私はテストピースで練習がしたかったので、ホビーイベントに何度か出展しているハイパークロームAgを今回購入してみました。
ダイソーのプラスプーンでテストピースはいくつも作っていたので、AMCスーパーミラーと比較してみることに。テストピースの条件ですが、
・ベースカラーは黒
・黒の上から2液ウレタンでフィニッシュ
としています。ベース自体を黒2液ウレタンでフィニッシュしても良かったようですが、手元に塗料がないのでラッカー黒→ウレタンクリアーで光沢感のあるベースを作りました。
ハイパークロームAgのエアブラシ塗装の仕方は実に簡単で、今までのメッキ調塗料と同じようにドバ吹きせずごく少量をふわっと吹き付けていくだけです。感覚としては、エアブラシから塗料が出ているかいないかくらいの極少量でOK。徐々に黒光沢から銀光沢に変わっていきます。
一気に噴いてしまうとムラができてキレイな銀になりません。
↑左側がAMCで右がハイパークロームです。ピントをあわせなければどちらもメッキに見えますが、拡大しつつピントを合わせるとその違いは一目瞭然。
こうして並べてみると、表面の質感が全く違うのがわかると思います。右がハイパークロームAgですが、プラスプーンなのに金属スプーンレベルの反射を実現しています。こんな感じで手軽にメッキ塗装が出来るのであれば、使って見る価値は十分あると判断しても良い気がします。

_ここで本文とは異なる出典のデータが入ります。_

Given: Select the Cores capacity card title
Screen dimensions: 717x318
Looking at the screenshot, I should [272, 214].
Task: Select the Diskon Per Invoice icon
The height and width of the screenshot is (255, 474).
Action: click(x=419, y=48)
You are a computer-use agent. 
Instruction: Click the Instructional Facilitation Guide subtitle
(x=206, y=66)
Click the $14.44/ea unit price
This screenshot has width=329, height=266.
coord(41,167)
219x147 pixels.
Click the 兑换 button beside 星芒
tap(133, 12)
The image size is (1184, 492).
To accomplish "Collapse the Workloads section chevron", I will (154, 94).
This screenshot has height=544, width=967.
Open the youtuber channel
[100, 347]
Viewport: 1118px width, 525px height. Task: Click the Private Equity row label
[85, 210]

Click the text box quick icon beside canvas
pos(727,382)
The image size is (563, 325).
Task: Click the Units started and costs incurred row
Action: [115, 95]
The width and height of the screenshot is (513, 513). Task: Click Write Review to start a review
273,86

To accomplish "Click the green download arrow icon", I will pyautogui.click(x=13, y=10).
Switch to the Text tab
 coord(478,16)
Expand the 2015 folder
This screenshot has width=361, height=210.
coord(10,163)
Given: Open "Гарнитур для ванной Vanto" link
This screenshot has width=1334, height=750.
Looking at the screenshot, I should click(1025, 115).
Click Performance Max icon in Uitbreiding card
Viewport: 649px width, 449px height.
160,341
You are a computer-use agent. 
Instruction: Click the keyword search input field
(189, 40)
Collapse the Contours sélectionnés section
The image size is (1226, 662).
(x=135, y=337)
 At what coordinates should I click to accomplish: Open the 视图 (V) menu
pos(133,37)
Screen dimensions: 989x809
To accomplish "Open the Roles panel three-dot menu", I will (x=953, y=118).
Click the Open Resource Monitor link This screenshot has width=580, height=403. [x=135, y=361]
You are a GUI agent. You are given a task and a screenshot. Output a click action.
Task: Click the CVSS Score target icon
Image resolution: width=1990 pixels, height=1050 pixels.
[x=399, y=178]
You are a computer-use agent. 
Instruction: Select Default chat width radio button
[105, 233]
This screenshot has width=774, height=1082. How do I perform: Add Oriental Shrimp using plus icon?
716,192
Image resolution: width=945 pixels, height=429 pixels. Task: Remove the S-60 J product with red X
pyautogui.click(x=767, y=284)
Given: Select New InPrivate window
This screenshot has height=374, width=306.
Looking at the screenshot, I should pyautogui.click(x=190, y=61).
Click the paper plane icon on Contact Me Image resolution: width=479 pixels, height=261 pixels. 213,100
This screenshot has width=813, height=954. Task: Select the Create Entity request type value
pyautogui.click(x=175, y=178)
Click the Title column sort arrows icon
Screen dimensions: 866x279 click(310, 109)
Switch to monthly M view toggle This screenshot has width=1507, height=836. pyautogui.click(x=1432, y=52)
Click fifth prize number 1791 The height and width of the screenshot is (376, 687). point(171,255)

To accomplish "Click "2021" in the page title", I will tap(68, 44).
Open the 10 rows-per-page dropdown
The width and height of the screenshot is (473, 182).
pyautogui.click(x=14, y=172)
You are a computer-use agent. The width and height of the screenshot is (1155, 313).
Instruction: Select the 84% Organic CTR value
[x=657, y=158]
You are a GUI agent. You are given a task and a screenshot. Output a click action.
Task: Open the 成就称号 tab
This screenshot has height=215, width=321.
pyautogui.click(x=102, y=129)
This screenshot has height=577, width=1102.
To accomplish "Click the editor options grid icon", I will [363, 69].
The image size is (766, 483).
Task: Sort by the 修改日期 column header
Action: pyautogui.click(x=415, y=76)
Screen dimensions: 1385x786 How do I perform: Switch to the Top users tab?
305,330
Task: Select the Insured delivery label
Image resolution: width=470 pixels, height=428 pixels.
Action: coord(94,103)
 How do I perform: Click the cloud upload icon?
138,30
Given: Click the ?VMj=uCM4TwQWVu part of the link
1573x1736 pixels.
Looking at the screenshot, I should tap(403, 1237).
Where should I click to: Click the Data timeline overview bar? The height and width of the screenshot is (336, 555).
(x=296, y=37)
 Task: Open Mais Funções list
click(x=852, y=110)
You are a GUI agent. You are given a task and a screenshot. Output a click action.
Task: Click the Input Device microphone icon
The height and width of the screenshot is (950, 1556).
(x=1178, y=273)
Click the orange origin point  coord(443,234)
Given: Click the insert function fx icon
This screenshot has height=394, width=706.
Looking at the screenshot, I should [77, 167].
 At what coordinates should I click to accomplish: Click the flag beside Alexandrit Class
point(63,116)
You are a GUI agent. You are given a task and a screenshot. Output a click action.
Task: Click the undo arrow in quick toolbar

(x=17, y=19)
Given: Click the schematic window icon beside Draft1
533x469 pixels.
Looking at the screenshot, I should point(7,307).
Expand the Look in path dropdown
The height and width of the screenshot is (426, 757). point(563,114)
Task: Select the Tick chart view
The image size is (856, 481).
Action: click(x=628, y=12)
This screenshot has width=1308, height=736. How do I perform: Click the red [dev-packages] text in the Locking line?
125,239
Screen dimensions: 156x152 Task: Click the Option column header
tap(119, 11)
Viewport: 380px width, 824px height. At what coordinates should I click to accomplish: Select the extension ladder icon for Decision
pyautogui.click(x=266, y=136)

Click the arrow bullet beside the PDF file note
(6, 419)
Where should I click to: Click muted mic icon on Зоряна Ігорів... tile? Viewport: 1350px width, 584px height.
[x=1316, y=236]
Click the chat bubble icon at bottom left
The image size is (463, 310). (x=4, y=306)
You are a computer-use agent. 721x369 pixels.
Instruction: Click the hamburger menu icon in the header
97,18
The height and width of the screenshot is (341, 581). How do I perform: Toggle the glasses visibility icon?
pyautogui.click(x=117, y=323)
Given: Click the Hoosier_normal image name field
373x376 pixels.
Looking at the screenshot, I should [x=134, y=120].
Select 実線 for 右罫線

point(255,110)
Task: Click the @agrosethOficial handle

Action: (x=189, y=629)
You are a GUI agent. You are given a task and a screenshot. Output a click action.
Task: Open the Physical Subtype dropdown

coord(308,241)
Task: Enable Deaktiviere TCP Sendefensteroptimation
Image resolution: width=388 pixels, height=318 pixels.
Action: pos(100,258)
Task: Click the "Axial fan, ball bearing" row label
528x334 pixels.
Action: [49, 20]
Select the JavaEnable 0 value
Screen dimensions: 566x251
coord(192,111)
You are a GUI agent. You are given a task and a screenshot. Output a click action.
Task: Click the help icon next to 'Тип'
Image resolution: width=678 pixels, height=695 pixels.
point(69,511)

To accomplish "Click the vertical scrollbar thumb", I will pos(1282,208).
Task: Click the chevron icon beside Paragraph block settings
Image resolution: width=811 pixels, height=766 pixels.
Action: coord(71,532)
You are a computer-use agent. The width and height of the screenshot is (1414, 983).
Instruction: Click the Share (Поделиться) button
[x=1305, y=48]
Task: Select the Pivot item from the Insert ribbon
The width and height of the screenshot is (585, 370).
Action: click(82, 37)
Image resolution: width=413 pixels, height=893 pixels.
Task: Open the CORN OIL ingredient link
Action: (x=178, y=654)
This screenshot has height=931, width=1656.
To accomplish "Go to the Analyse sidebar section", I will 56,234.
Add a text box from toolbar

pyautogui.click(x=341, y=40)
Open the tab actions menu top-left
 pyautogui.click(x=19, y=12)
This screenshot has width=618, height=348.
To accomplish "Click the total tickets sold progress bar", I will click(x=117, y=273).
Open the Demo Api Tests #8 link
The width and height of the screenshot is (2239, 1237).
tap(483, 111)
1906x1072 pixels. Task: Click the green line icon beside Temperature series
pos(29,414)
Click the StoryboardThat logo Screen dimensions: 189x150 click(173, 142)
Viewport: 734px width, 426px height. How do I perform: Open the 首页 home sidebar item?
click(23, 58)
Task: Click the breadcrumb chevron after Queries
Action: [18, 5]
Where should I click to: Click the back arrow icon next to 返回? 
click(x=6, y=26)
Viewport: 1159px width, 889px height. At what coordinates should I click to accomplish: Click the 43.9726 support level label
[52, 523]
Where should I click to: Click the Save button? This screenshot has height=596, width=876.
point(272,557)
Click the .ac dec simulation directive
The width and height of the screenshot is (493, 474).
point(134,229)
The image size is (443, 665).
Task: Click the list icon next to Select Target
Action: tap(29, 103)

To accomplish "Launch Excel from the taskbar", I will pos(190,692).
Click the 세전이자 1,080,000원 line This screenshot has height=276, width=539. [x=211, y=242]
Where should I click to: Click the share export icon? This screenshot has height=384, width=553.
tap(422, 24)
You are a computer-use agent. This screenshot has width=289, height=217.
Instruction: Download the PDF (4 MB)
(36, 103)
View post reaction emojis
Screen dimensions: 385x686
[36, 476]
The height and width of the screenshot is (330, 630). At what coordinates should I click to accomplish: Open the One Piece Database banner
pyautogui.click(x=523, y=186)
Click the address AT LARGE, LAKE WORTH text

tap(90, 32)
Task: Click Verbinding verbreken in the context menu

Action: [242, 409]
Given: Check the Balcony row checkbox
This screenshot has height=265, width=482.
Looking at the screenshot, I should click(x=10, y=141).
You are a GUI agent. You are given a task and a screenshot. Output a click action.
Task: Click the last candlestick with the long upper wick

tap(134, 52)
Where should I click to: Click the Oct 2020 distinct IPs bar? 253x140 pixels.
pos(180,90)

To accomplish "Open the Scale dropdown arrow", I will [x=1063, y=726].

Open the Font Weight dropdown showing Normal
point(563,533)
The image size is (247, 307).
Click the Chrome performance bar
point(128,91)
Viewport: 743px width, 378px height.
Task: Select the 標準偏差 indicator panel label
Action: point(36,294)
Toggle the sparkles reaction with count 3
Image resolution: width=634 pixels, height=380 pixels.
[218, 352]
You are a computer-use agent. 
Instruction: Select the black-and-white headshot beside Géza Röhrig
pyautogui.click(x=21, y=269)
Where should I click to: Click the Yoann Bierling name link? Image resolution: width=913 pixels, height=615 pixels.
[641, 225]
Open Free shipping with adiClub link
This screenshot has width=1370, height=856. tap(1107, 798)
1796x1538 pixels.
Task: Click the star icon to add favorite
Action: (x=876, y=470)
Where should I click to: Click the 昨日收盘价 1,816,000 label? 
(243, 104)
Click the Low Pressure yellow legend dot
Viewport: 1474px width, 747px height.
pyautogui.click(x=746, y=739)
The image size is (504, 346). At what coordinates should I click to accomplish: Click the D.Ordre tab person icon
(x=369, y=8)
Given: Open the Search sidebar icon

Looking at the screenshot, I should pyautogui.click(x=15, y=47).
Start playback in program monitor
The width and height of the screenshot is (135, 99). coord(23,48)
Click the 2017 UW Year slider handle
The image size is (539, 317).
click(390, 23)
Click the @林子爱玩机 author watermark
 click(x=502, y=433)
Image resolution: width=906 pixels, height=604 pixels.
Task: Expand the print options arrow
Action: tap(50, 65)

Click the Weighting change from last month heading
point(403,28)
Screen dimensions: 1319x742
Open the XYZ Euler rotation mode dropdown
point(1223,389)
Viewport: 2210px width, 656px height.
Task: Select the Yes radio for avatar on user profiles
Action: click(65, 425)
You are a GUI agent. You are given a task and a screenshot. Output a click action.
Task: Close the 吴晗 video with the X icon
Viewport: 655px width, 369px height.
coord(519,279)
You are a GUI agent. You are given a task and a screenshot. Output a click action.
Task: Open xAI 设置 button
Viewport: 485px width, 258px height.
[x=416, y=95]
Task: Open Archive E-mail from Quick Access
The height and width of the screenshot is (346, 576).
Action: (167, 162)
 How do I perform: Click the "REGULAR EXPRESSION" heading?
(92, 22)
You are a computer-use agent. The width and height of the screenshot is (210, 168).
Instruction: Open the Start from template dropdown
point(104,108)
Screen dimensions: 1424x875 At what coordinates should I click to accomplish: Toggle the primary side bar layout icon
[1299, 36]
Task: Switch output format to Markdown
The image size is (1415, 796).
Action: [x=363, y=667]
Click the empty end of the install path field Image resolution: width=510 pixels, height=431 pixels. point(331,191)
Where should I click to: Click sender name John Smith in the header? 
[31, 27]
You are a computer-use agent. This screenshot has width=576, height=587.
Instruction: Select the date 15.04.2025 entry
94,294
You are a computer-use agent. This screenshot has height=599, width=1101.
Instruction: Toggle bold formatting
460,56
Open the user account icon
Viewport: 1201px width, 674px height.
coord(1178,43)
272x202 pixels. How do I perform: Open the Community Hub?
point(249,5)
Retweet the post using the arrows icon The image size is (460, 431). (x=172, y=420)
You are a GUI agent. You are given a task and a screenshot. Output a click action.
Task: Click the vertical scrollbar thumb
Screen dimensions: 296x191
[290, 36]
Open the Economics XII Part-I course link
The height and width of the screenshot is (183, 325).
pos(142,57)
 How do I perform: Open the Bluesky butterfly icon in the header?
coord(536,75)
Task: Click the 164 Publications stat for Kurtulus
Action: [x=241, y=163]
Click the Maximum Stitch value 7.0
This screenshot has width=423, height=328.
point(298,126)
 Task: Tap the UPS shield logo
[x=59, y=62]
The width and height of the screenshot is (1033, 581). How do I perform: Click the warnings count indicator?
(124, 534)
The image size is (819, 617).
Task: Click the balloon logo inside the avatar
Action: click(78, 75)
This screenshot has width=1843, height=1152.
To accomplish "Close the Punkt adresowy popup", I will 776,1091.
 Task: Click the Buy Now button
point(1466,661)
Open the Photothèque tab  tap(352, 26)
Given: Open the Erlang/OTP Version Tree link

塗装後は36時間ほど乾燥機で乾燥させたあと、専用のウレタンクリアーでフィニッシュとなります。それについてもどの程度変化があるかをまた追記しようと思います。
追記:専用のウレタンクリアーは使いにくい
ハイパークロームAgの専用クリアーなのですが、思っていた以上に乾くのが遅く塗膜が柔らかいため、ハイパークロームAgを重ね塗りするタイミングが非常に見極めづらいです。
説明書には「1時間の熱源強制乾燥のうえ24~36時間の自然乾燥が必要」と記載されていますが、実際にはそれ以上の時間がかかりそうです。キレイに乾燥していない状態で銀鏡塗装すると黒の粒子が浮き出たり、銀色にならず原液色のまま固まってしまうこともあります。
さらに使い方によっては硬化剤が感の中でゲル化し使い物にならなくなる(実際になりました)こともあるため注意が必要になります。ですので、専用のクリアーではなくフィニッシャーズのGP2を下地+トップコートとして使うのが良いかもしれません。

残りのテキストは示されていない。